El último rey de Estanglia. La desdicha idealizó a este monarca que en el año 869 tuvo que hacer frente a una invasión de daneses que se instalaron en Thetford, Norfold. Edmundo les atacó con su ejército, fue derrotado y murió posiblemente después de que le hicieran prisionero sus enemigos. Se supone que le azotaron y y que fue asaeteado hasta que no hallando lugar del santo cuerpo para nuevas heridas, por una misma herida entraban de nuevo muchas saetas, tantas que causaba horror y compasión mirarlo, porque parecía un erizo, siendo otro nuevo San Sebastián.

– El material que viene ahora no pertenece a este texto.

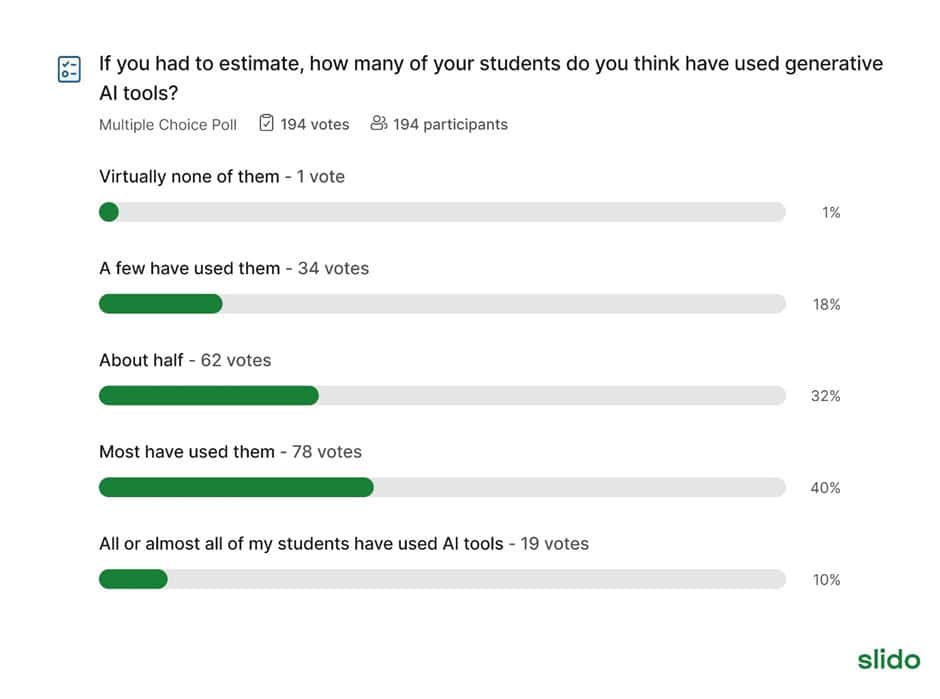
Task: Click the 10% result bar
Action: click(x=442, y=579)
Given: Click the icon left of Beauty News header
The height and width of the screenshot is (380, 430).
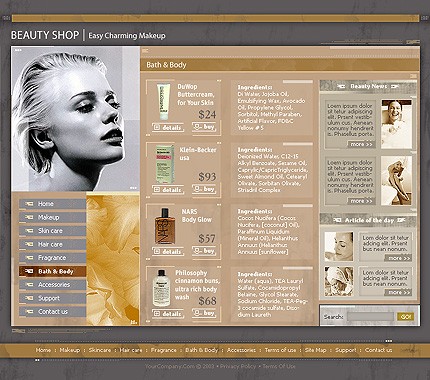Looking at the screenshot, I should (341, 86).
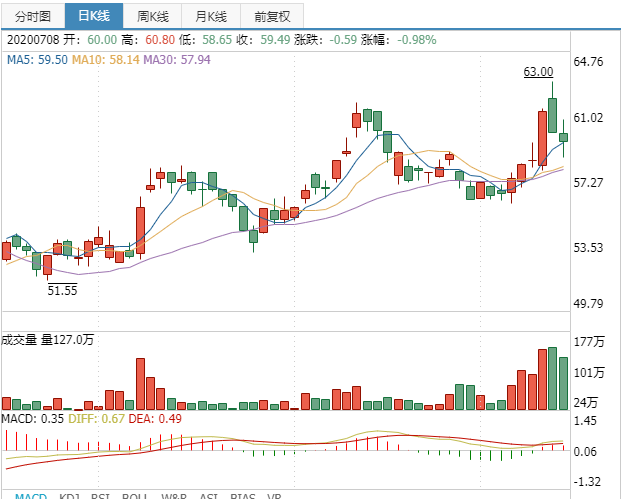
Task: Open the BIAS indicator tab
Action: coord(242,496)
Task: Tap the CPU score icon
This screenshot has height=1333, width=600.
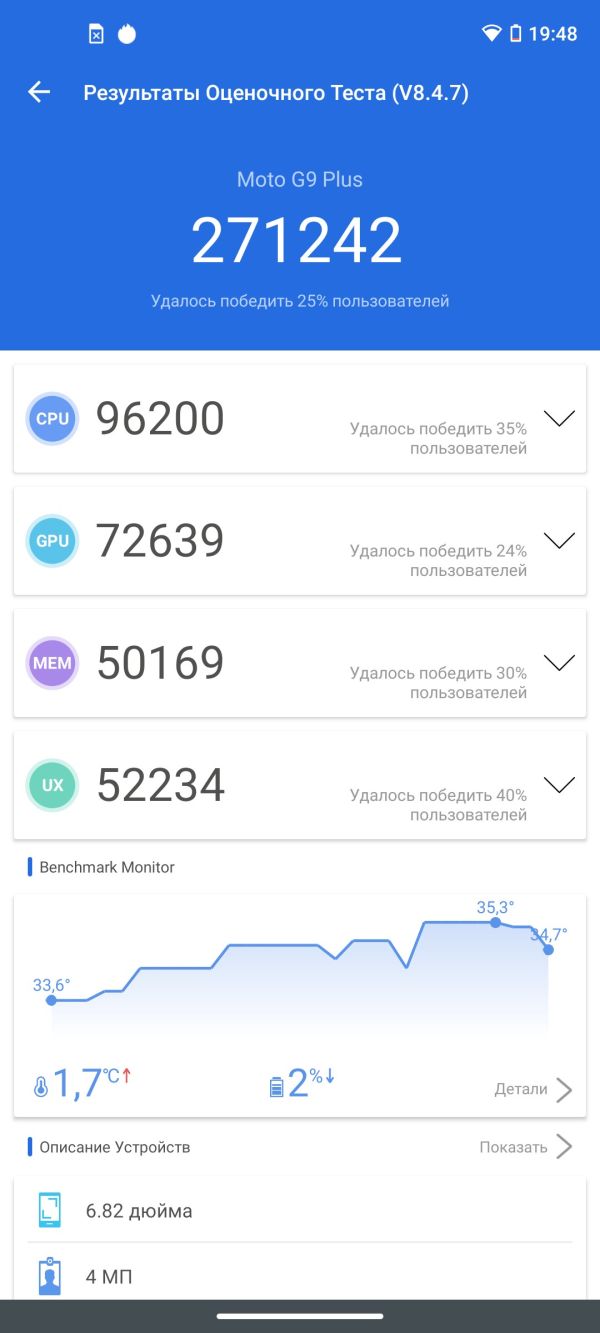Action: click(52, 419)
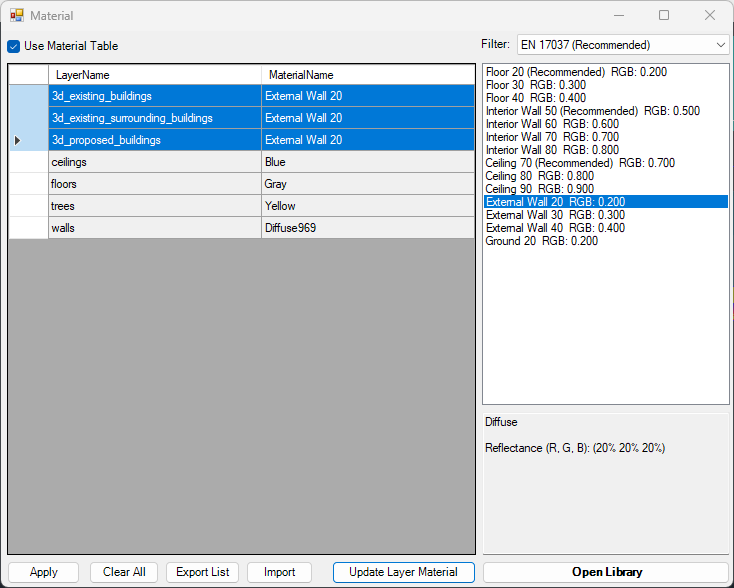This screenshot has width=734, height=588.
Task: Click the Clear All button
Action: (x=124, y=572)
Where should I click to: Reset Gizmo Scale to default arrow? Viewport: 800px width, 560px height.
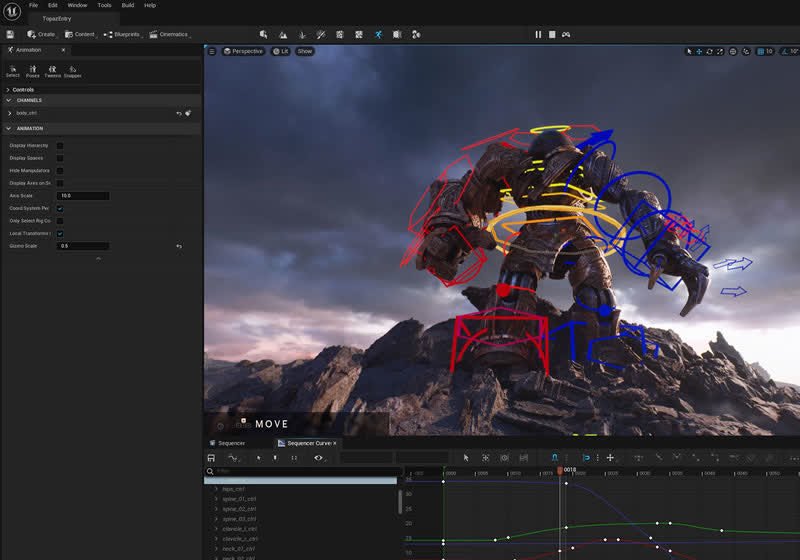click(x=179, y=246)
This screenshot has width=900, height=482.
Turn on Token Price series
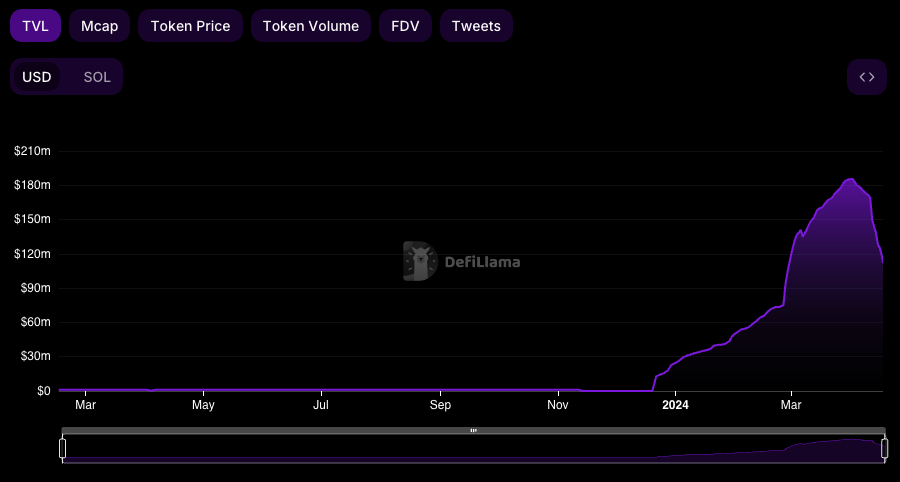coord(190,26)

Según la leyenda, sus súbditos acabaron encontrando su cuerpo, pero la cabeza del rey no aparecía, hasta que en medio de los campos oyeron una voz que gritaba «Aquí estoy». Como siguieran sin verla y todos preguntasen «¿Dónde estás?», la cabeza respondió tres veces : «Aquí, aquí, aquí», hasta orientarles en su búsqueda.
Venerado como mártir, como caritativo, virtuoso y humilde, su culto fue muy popular en la Inglaterra medieval, y sus reliquias se conservaron en Bury Saint Edmunds, en West Suffolk, donde en el año 1020 se fundó una gran abadía. San Edmundo tiene como atributo una flecha.
Fuente: La casa de los Santos. Un Santo para cada día. Carlos Pujol.